Alison R. Huang, PhD, MPH, an epidemiology researcher at the Johns Hopkins Bloomberg School of Public Health in Baltimore, studies the effects of sensory loss on cognitive and mental health in older adults. This study did not involve Dr. Huang.

Huang suggests three theories linking hearing loss to dementia.

“First, with hearing loss, speech and sound are heard as garbled by the time they reach the brain,” she explains. Huang believes this reduces brain resources for memory and executive function, which can contribute to cognitive decline.

She says hearing loss understimulates speech and sound-stimulated brain regions, which can cause atrophy and brain alterations.

Finally, hearing loss can make speaking with people harder, which can lead to social isolation, another dementia risk factor, says Huang.

Hearing Loss Without Hearing Aids Increased Dementia Risk.

Researchers used U.S. Biobank data from over 430,000 persons. Self-reported surveys collected hearing loss and hearing aid use, and hospital records and death register data diagnosed dementia.

Participants were 56 years old and followed for 12 years when the study began. 25% had hearing loss, whereas 75% did not.

1 in 8 hearing-impaired people utilized hearing aids.
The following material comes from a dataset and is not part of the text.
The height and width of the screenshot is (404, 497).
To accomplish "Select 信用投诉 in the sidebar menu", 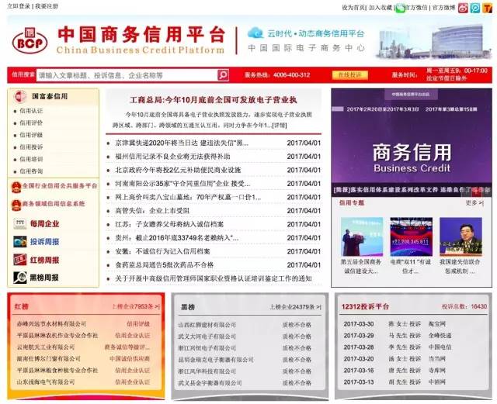I will click(x=32, y=147).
Researchers adjusted for many dementia risk factors, including education, ethnicity, income, alcohol use, depression, social isolation, and chronic diseases.
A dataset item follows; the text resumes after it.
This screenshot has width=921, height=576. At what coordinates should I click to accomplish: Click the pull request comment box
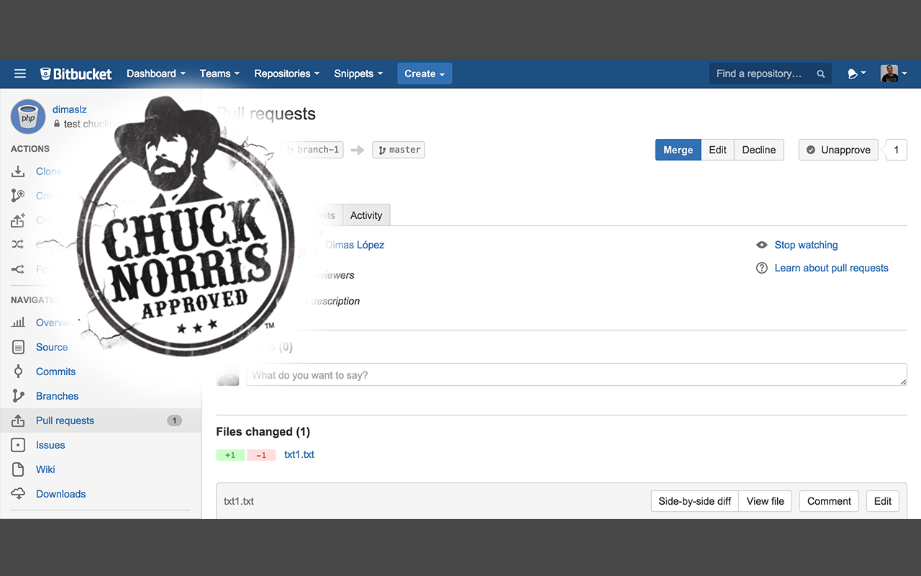click(x=576, y=374)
Hearing aid users had no elevated risk of all-cause dementia, but non-users had a 42% greater risk.

People with hearing loss who did not use hearing aids had a 1.7 percent absolute risk of dementia, compared to 1.2 percent for those without hearing loss or those who used hearing aids.

Hearing aid users may have healthy habits.

Huang praises this study’s huge sample size and longitudinal approach (examining a variable, dementia, over several years). “While the authors’ findings regarding hearing aid use and dementia risk are encouraging, it is still difficult to disentangle whether what we’re seeing is due to the hearing aid or other factors,” she adds.

Huang notes that just 12% of this cohort’s self-reported hearing loss sufferers used hearing aids, which may be linked to other health-promoting characteristics like access to healthcare that lower dementia risk.

Zhu acknowledges that hearing aid users may be taking better care of their health than non-users, even though the study controlled for many factors.

According to the Hearing Loss Association of America, 20% of Americans with hearing loss use hearing aids.

RCTs Needed to Confirm Results

Huang says, “but more research is needed, particularly from randomized controlled trials.” These findings are encouraging and consistent with a late 2022 JAMA Neurology meta-analysis that found a lower risk of cognitive decline in older adults with hearing loss who use hearing aids.

The study authors believe that those trials are needed to confirm the relationship between hearing aids and dementia risk. “This study is observational, the association between hearing loss and dementia might be reverse causation through neurodegeneration or other shared mechanisms,” adds Zhu.

The authors also noted that variety limits the findings. According to a journal article, 95% of UK Biobank participants are white, and few were born deaf or had hearing loss before learning spoken language, which may limit the findings’ applicability to other ethnicities and sign language users.

Will Hearing Tests and Aids Prevent Dementia?

Without a hearing test, many people may not realize they have hearing issues. Huang believes consulting an audiologist for a hearing test every 1–2 years is reasonable. She notes that your insurance may require a doctor’s referral to see an audiologist.

Smartphones can be used to self-test hearing. “Our Johns Hopkins Cochlear Center for Hearing and Public Health website guides people through this,” she explains.

Huang says randomized trials are needed to evaluate if hearing aids lower dementia risk in adults with hearing loss.

She claims the National Institute on Aging-funded ACHIEVE research is doing that. Nearly 1,000 older persons in their 70s and 80s with mild-to-moderate hearing loss were randomly allocated to either a hearing intervention or a healthy aging education control intervention and observed for three years.

This trial will show if treating hearing loss slows cognitive decline. Huang expects trial results later this year.